In this example Printer is a dependency and text is data. Both are injected from the framework.

Background

In many Java applications store most data in a database. The data design is determined by the database (relational model, bottom-up approach). With that architecture it is hard to implement data encapsulation which is one of the main feature of oop. Often you will end up with data only classes and other classes that implement business logic based on the data classes.

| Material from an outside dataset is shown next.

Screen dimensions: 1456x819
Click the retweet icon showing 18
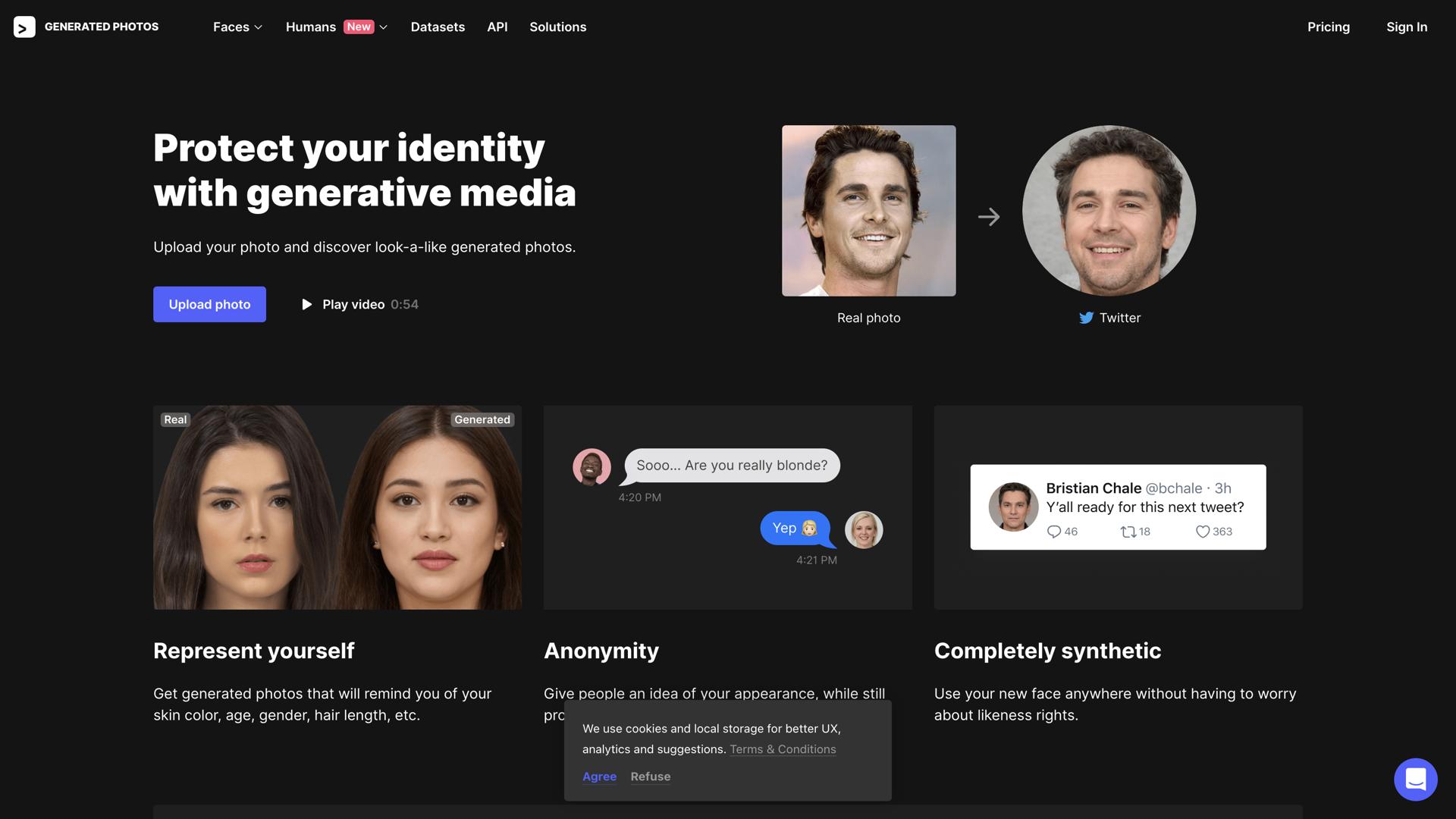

That will result in a procedural design that does not convey the original motivation begin object oriented programming.

public class HelloWorld{
    public constructor(TextDatabase textDatabase, Printer printer){
...
    }

    public void print(){
        printer.print(textDatabase.getText());
    }
}

This example shows the same functionality without data injection FactoryFX can directly inject required data into objects without the indirection in this example.

Suitable data for data injection

Basically there are two categories of data that are suitable for data injection.

Database

FactoryFX can not replace databases but the goal is to prefer java based solution as much as possible Since the framework loads all data into the memory the limit is the available RAM. Typically a database contains few large tables (e.g more than 100000 rows) and many small tables (e.g less than 10000 rows). The small tables are good candidates to be replaced with data injection.

Examples

Configuration Data

Typical configuration data are ports, hostname, ssl certificates. Data which are typical stored in property files.